I believe in the power of young children. I believe in their accepting nature. I believe in their curiosity. And I believe in their innocence.
Young children are unaware of name brands, hair styles, and how much money their family has. Their true focus is having fun and being friendly. I met a young girl Kaylee not too long ago. She has more charisma than my whole high school combined. She runs into the room and instantly befriends everyone, from babies to fifth graders, and they all want a piece of her. She invites them all to play princess or Spiderman with her as she hands out their roles in the game, never letting anyone feel left out. It’s amazing that within seconds of meeting children become best friends regardless of age or gender.
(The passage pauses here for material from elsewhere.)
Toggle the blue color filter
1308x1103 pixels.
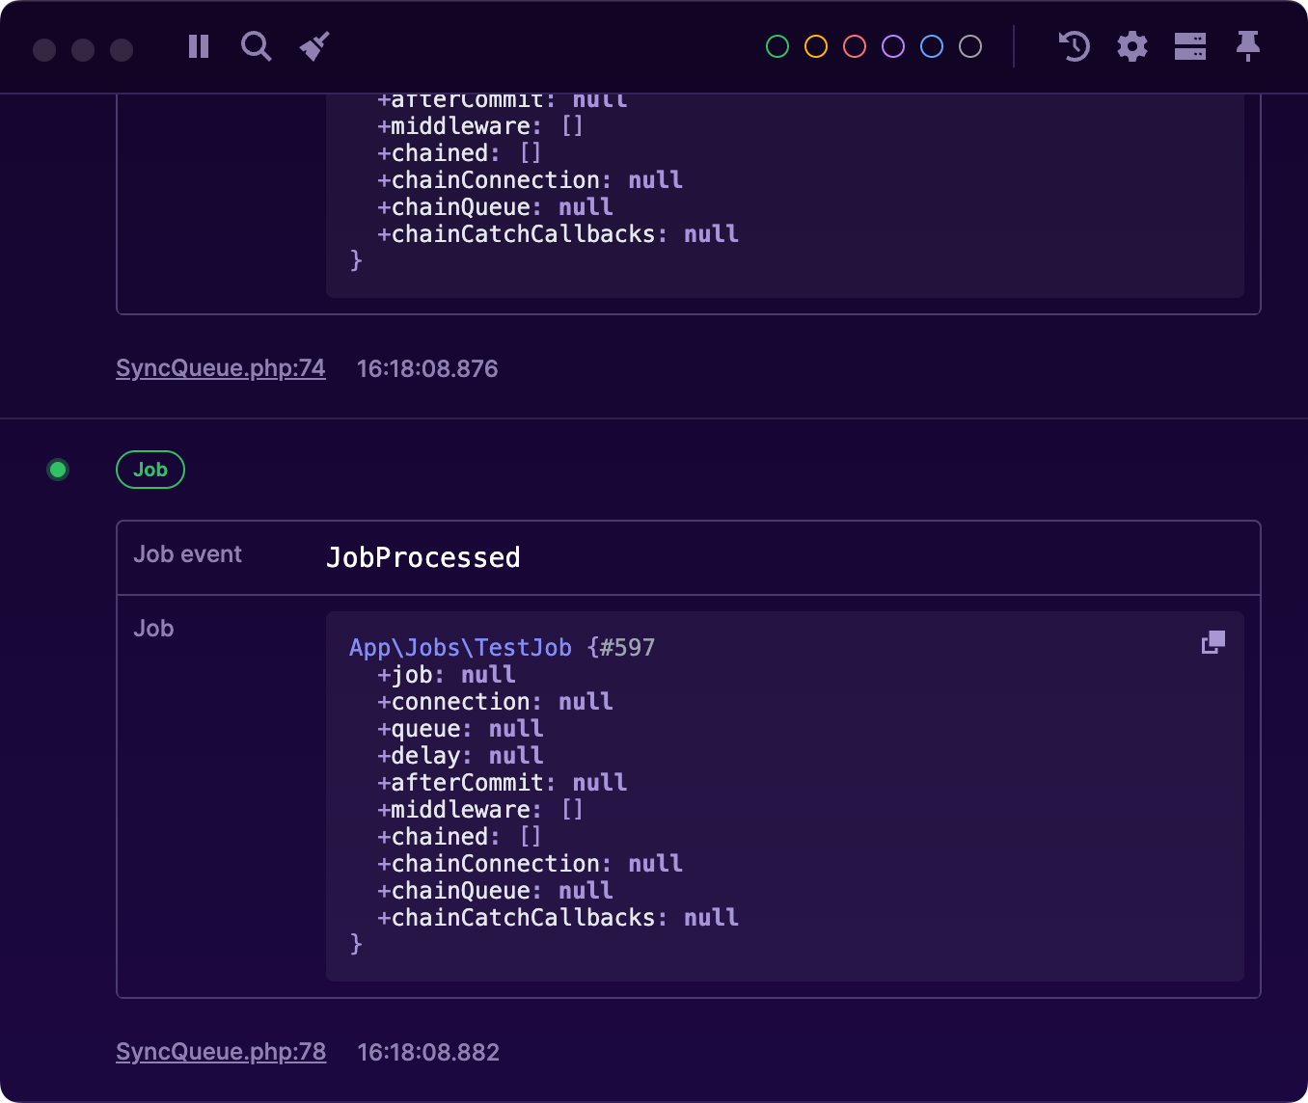(x=931, y=45)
They begin playing and talking together as if they have known each other for years. I believe in accepting everyone, and as a young adult I admire this quality in young children, because I have seen this type of acceptance in others slip away through the years.
Maylin, a 2 year old girl I know, has a question about everything. She even has questions about questions, and I absolutely adore her for it. I love her curiosity and I embrace her questions, even when ten of them fly out in a row. As the years have passed I’ve noticed fewer questions being asked by my peers and adults around me. I believe in being curious about the world that surrounds me, not ignoring my questions for fear of sounding foolish. I want to know about everything in the world, every story, and every detail behind it all, just like my curious little friend Maylin.
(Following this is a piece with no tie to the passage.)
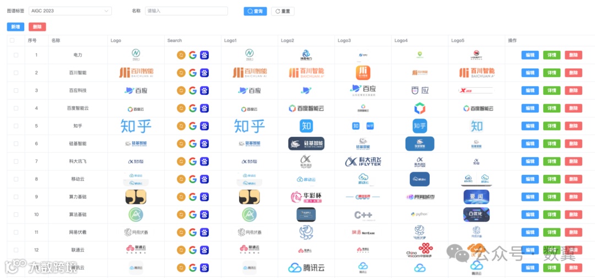
Task: Click the red 删除 button above the table
Action: tap(37, 27)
Young children don’t feel anger, jealousy, or sadness in the sense adults do. Children can be easily consoled with a toy or a candy bar. They are so caring and trusting and it’s all due to their innocence. Colin, like most young children would experience separation anxiety whenever his mom would drop him off at child care. Lying on the floor he would cry and wouldn’t let anyone touch him. I sat on the floor with him and began talking to him about his favorite ice cream, his sister, and his favorite toys. I couldn’t understand much of what he was saying, but he calmed right down. Now he runs in the room screaming my name, tells his mom to leave, and doesn’t shed a tear. And when he has to say goodbye, he wraps his little arms around my knees and says “ood-bye aira.” I believe that this kind of love and trust is unconditional and vanishes as we continue through life.
I believe in the power of young children. I believe in their ability to teach adults the truly admirable qualities in life. And I believe in their power to make all of us adults look just plain dumb.